_Document section:_
★ ★ ★ ★ ★ ★ ★
Last week, the Fire ended a 10-game winless streak by beating Toronto FC 2-0.

This week, they showed it was no fluke, beating the defending MLS Cup champion Colorado Rapids 2-0 at Toyota Park.

“We’ve got a lot of great players, I think we’re finally jelling as a team. It’s taken way too many ties to learn that lesson. Luckily we didn’t learn it too late,” said Fire goalkeeper Sean Johnson, who posted his fifth clean sheet of the season.

“To be able to build on last week against Toronto, to turn around against Colorado and keep that momentum, that was huge. Granted, the Rapids were playing their fifth game in 15 days.


Still, a Fire team which hadn’t won two straight in league play since April of 2010 will take what it can get.

Dominic Oduro scored his ninth goal of the season in the 17th minute after he surged past defender Drew Moor to get on the end of a Pavel Pardo pass and beat Matt Pickens from the edge of the box. The goal was Oduro’s fourth in five games.
★ ★ ★ ★ ★ ★ ★
_Extracted entries:_
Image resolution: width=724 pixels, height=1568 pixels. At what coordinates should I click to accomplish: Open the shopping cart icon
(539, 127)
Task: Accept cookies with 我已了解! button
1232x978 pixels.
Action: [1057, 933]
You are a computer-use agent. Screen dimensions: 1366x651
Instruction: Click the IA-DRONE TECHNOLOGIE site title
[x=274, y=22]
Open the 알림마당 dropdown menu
★ ★ ★ ★ ★ ★ ★
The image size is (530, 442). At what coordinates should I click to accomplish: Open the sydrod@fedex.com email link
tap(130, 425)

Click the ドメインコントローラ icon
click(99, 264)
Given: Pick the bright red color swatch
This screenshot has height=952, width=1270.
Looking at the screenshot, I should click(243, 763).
★ ★ ★ ★ ★ ★ ★
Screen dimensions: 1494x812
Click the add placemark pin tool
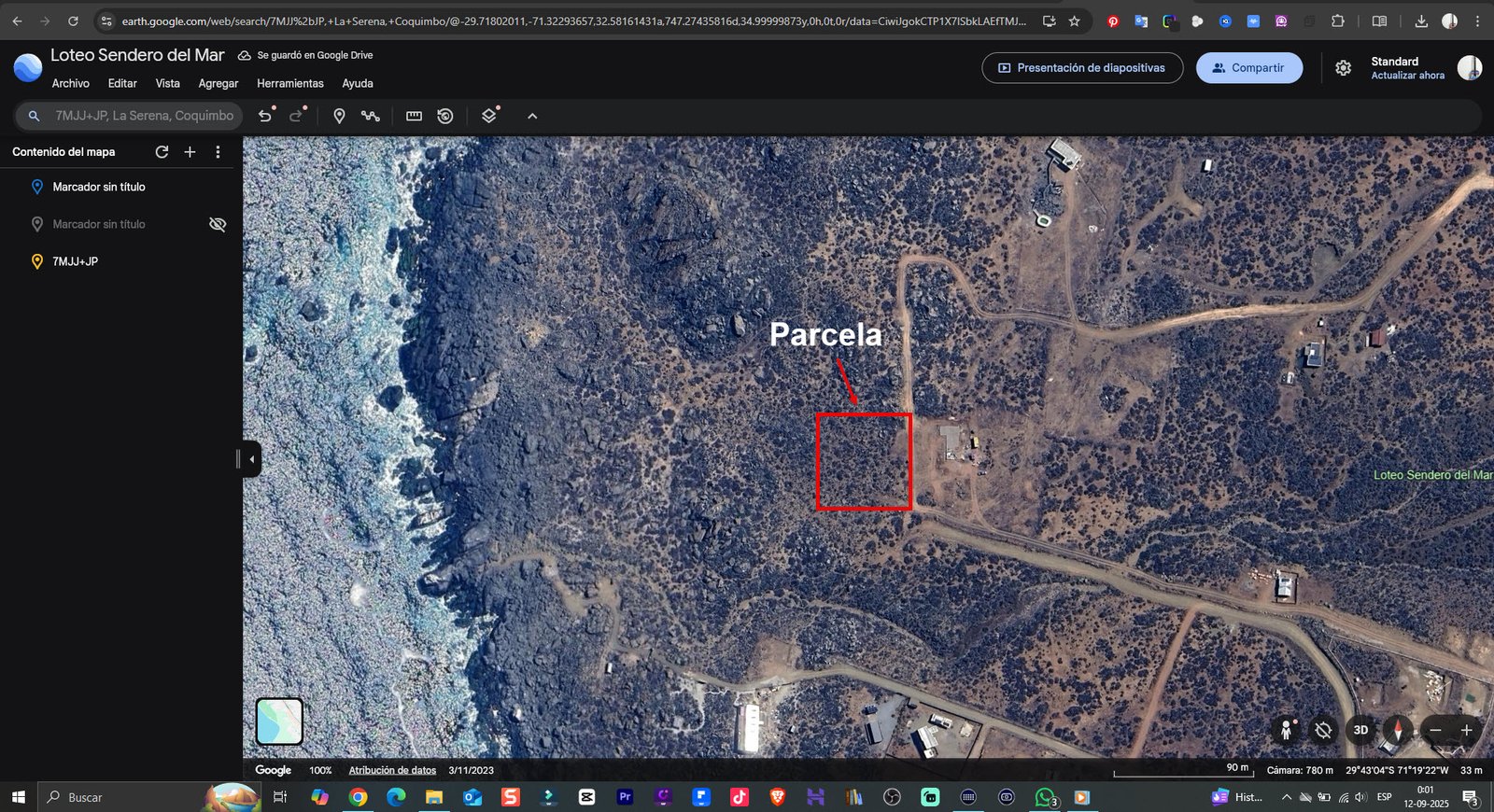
★ ★ ★ ★ ★ ★ ★
_Task requirements:_
- 1) For the Fire match report, decide whether each statement agrees with it, answering yes or no and quoting the deciding words: (a) The Fire beat the Colorado Rapids at Toyota Park. (b) Sean Johnson's shutout of Colorado was his first clean sheet of the season. (c) Dominic Oduro scored in the 17th minute.
- 2) The Fire match report notes that the Rapids were playing their fifth game in 15 days. Using the Fire match report, explain why the Fire will still take the win.
The material that accompanies the text is not needed here.

_Task-by-task solutions:_
- 1)
(a) Yes: "beating the defending MLS Cup champion Colorado Rapids 2-0 at Toyota Park"
(b) No: "who posted his fifth clean sheet of the season"
(c) Yes: "Dominic Oduro scored his ninth goal of the season in the 17th minute"

- 2) The Fire had not won two straight league games since April of 2010. That drought makes the back-to-back wins worth taking, even though Colorado had a crowded schedule.